Y cuando lo ordinario de la opresión no se soporta más, lo extraordinario deviene normal. Durante esas semanas, esos meses, no transcurrió un solo día sin que una escuadra de gendarmería fuera atacada y hostigada; o varias, más frecuentemente. Lo cuarteles fueron asediados y se impuso un verdadero bloqueo a los gendarmes al obligarlos a hacer incursiones de pillaje para abastecerse. Los que aceptaban tener con ellos la más pequeña relación, así fuese simplemente comercial, fueron boicoteados, aislados y castigados. De este modo, ardieron varios hoteles, así como hotelitos, cafés restaurantes, almacenes, considerados objetivos porque pertenecían a prevaricadores o especuladores diversos. Si las destrucciones fueron numerosas, los pillajes propiamente dichos parecen haber sido bastante raros. Así, por ejemplo, en Kerrata, el 23 de mayo, los importantes depósitos de mercancías descubiertos en el domicilio de un ex-oficial de la gendarmería fueron incendiados allí mismo. Como todo el mundo expresaba sus quejas, a causa de la vivienda, del agua, de los efectos nocivos de la industria, de los acaparamientos de todo tipo, los corruptos fueron sistemáticamente enviados a la vindicta pública y tratados como chusma. Para empezar a encararse con los problemas vitales que plantea a todos el deterioro del país, había que combatir primero, claro está, a los que impiden hacerse cargo de aquellos. Cuando la población ajustó así las cuentas con los responsables que tenía a mano, quienes sufrieron sobre todo sus efectos fueron los alcaldes. Pero más allá de estas escaramuzas, lo que tomaba forma era el proyecto de una completa expropiación de expropiadores. Todavía marcada por ciertas ambigüedades que pronto iban a desaparecer mediante la ruptura con los sindicalistas, una declaración del comité popular de la wilaya (prefectura) de Bejaia dirigida al poder afirmaba el 7 de julio: "Vuestros gendarmes, símbolos de la corrupción, no sirven más que para matar, reprimir y traficar; por eso deben partir inmediatamente. En cuanto a nuestra seguridad, nuestro valientes comités de vigilancia se ocupan de ella de maravilla: son nuestro orgullo." La declaración proseguía recordando que los problemas de os ciudadanos "los asumen nuestros delegados de barrio, de ciudad y los delegados sindicales que funcionan en una asamblea llamada comité popular. ¿No es esto la democracia directa?".

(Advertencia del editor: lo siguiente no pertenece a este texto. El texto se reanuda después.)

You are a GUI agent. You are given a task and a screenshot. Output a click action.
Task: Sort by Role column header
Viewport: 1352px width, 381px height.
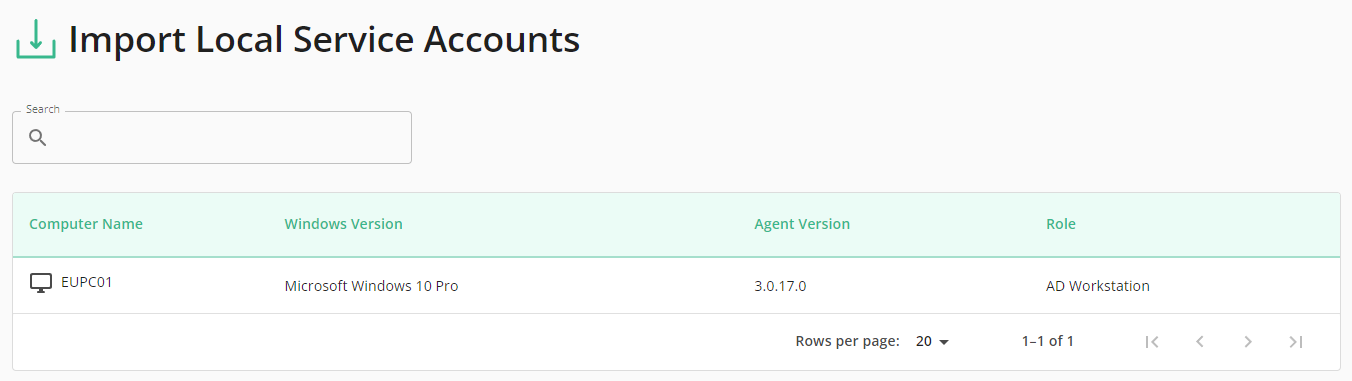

La insurrección o por lo menos su organización más avanzada, ha estado circunscrita principalmente a la Cabilia. No obstante, hay que hablar de una insurrección argelina, porque los propios insurrectos cabileños no han dejado de afirmarla así, de buscar su propagación y de rechazar el disfraz berberista que querían endosarle tanto sus enemigos como sus falsos amigos.
Extracto del libro Apología por la insurrección argelina de Jaime Semprún. Editado por Muturreko burutazioak 2002.